Having analyzed your proposed amendment as well as your proposed popular name and ballot title under the above precepts, it is my conclusion that the popular name is sufficient as submitted. It is therefore hereby approved as submitted. With regard to the ballot title, a minor change is in my opinion necessary to make it more suitable and correct. The following ballot title is hereby substituted and certified in order to ensure that, when construed together, the popular name and ballot title accurately set forth the purpose of the proposed amendment:
A CONSTITUTIONAL AMENDMENT CHANGING THE TERM OF OFFICE FOR COUNTY SHERIFFS, COUNTY JUDGES, COUNTY CLERKS, CIRCUIT CLERKS, COUNTY TREASURERS, COUNTY COLLECTORS OF TAXES, COUNTY ASSESSORS, COUNTY CORONERS, COUNTY SURVEYORS, AND CONSTABLES FROM THE CURRENT TWO (2) YEARS TO FOUR (4) YEARS; AND MAKING THE AMENDMENT APPLICABLE TO COUNTY SHERIFFS, COUNTY JUDGES, COUNTY CLERKS, CIRCUIT CLERKS, COUNTY TREASURERS, COUNTY COLLECTORS OF TAXES, COUNTY ASSESSORS, COUNTY CORONERS, COUNTY SURVEYORS, AND CONSTABLES WHO ARE ELECTED AT THE 2010 REGULAR ELECTION AND THEREAFTER.

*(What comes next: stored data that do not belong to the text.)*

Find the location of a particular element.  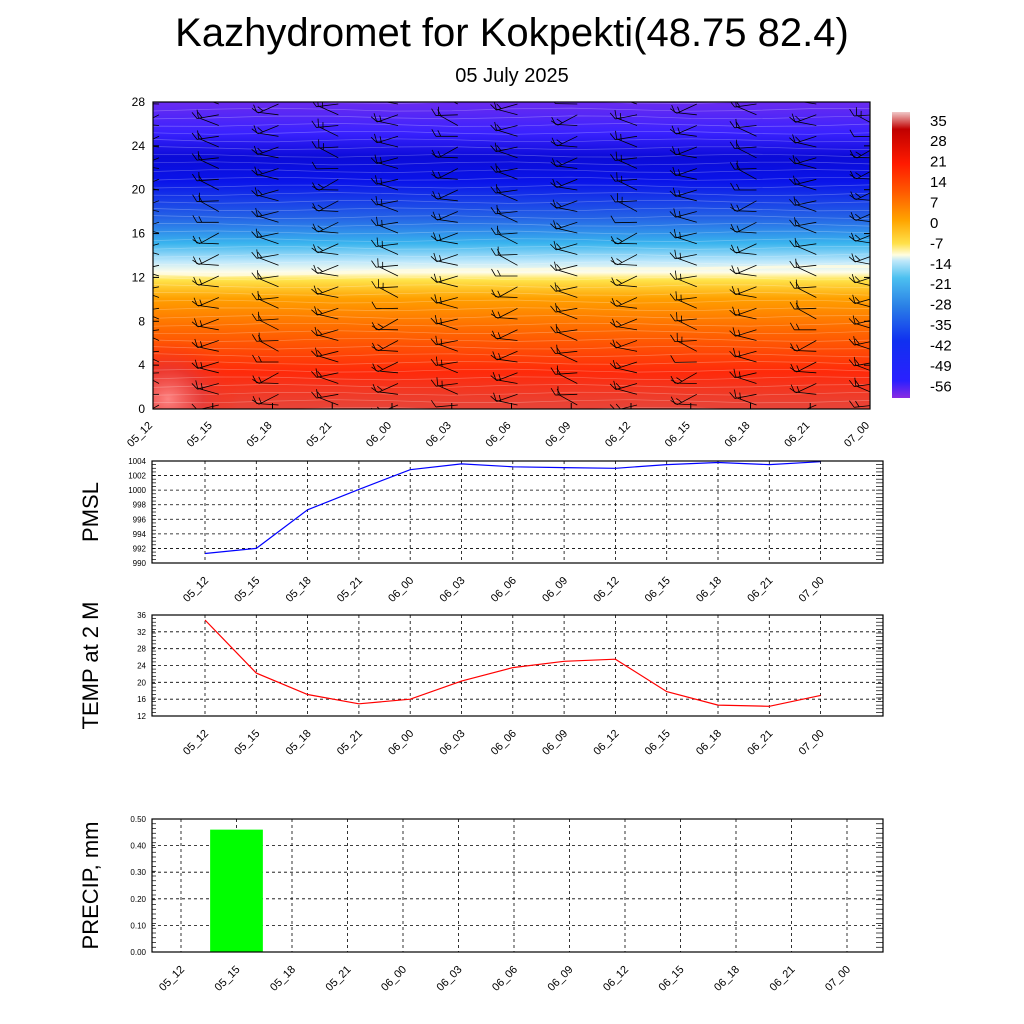

x-tick-label: 06_15 is located at coordinates (672, 979).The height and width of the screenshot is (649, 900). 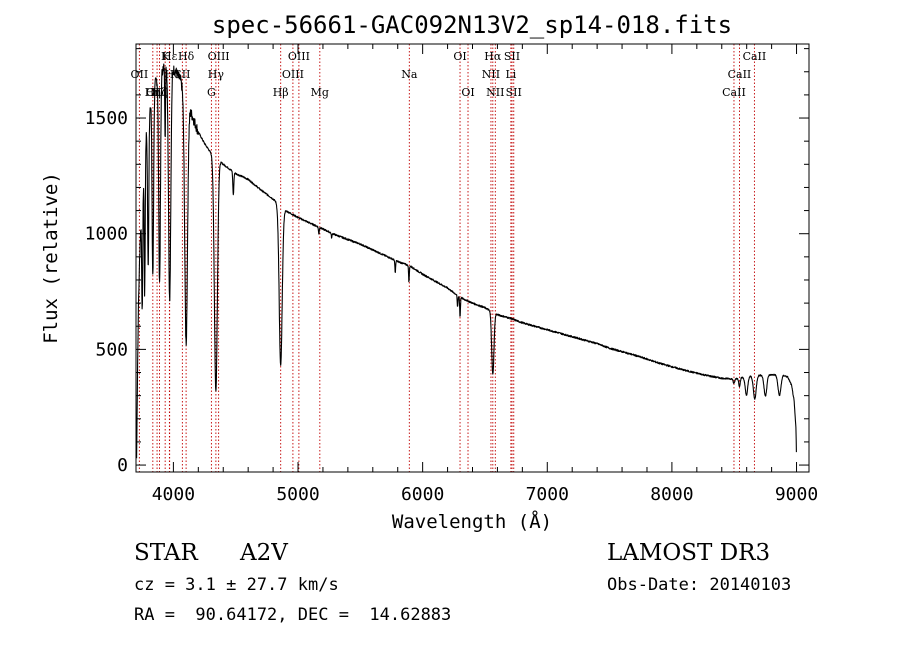 What do you see at coordinates (236, 585) in the screenshot?
I see `redshift-text: cz = 3.1 ± 27.7 km/s` at bounding box center [236, 585]. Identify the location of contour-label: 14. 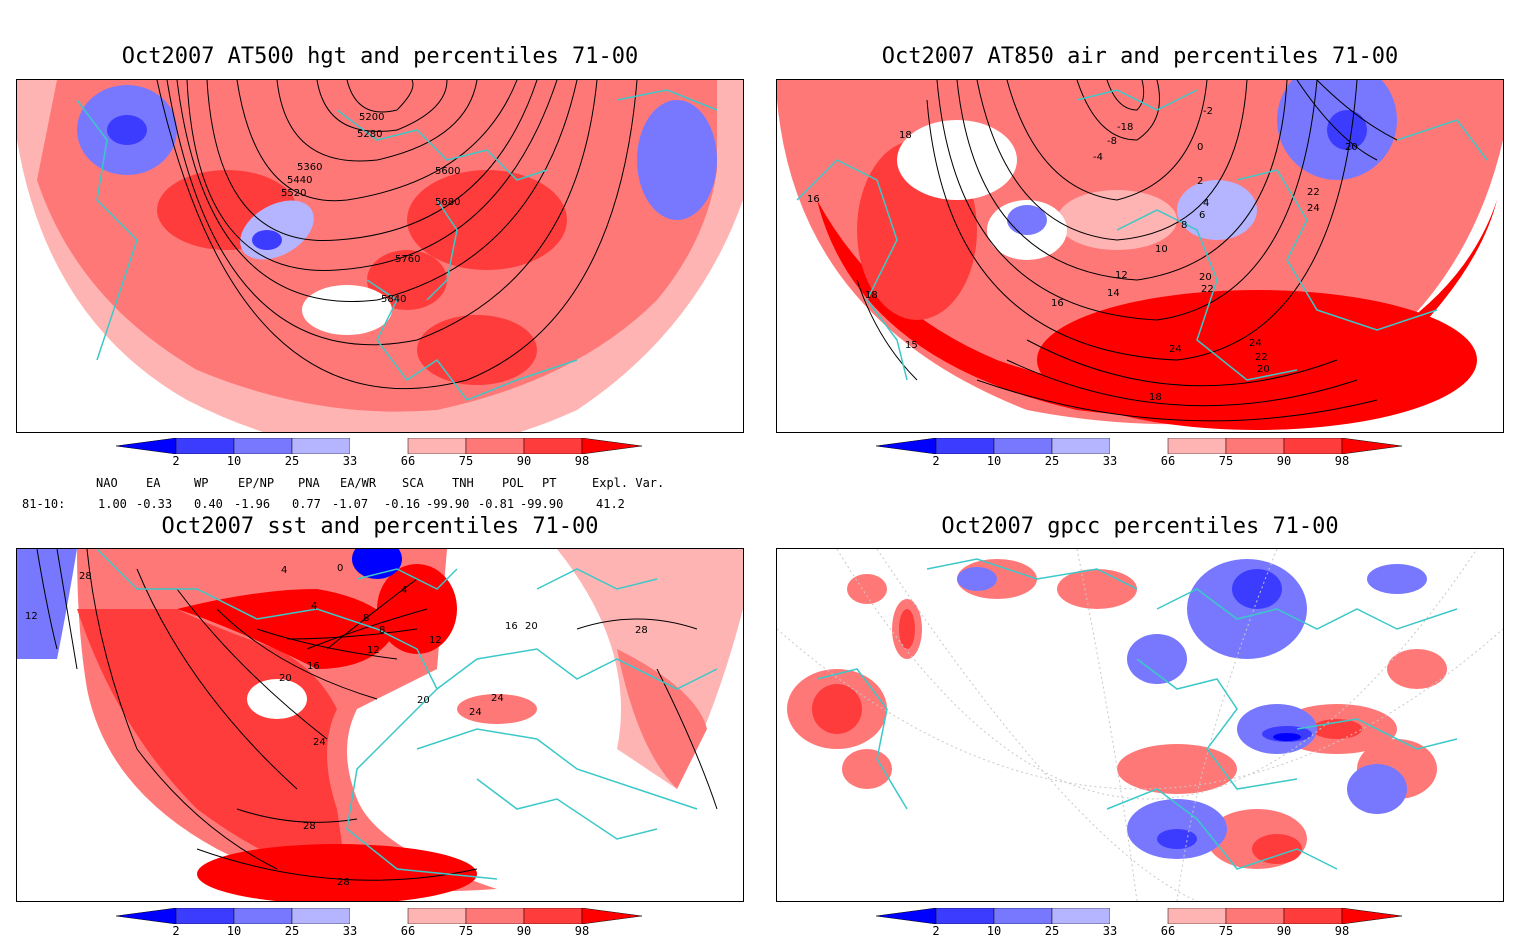
(1114, 294).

Pursuant to A.C.A. § 7-9-108, instructions to canvassers and signers must precede every petition, informing them of the privileges granted by the Constitution and of the penalties imposed for violations of this act. Enclosed herewith, over the signature of the Attorney General, are instructions that should be incorporated in your petition prior to circulation.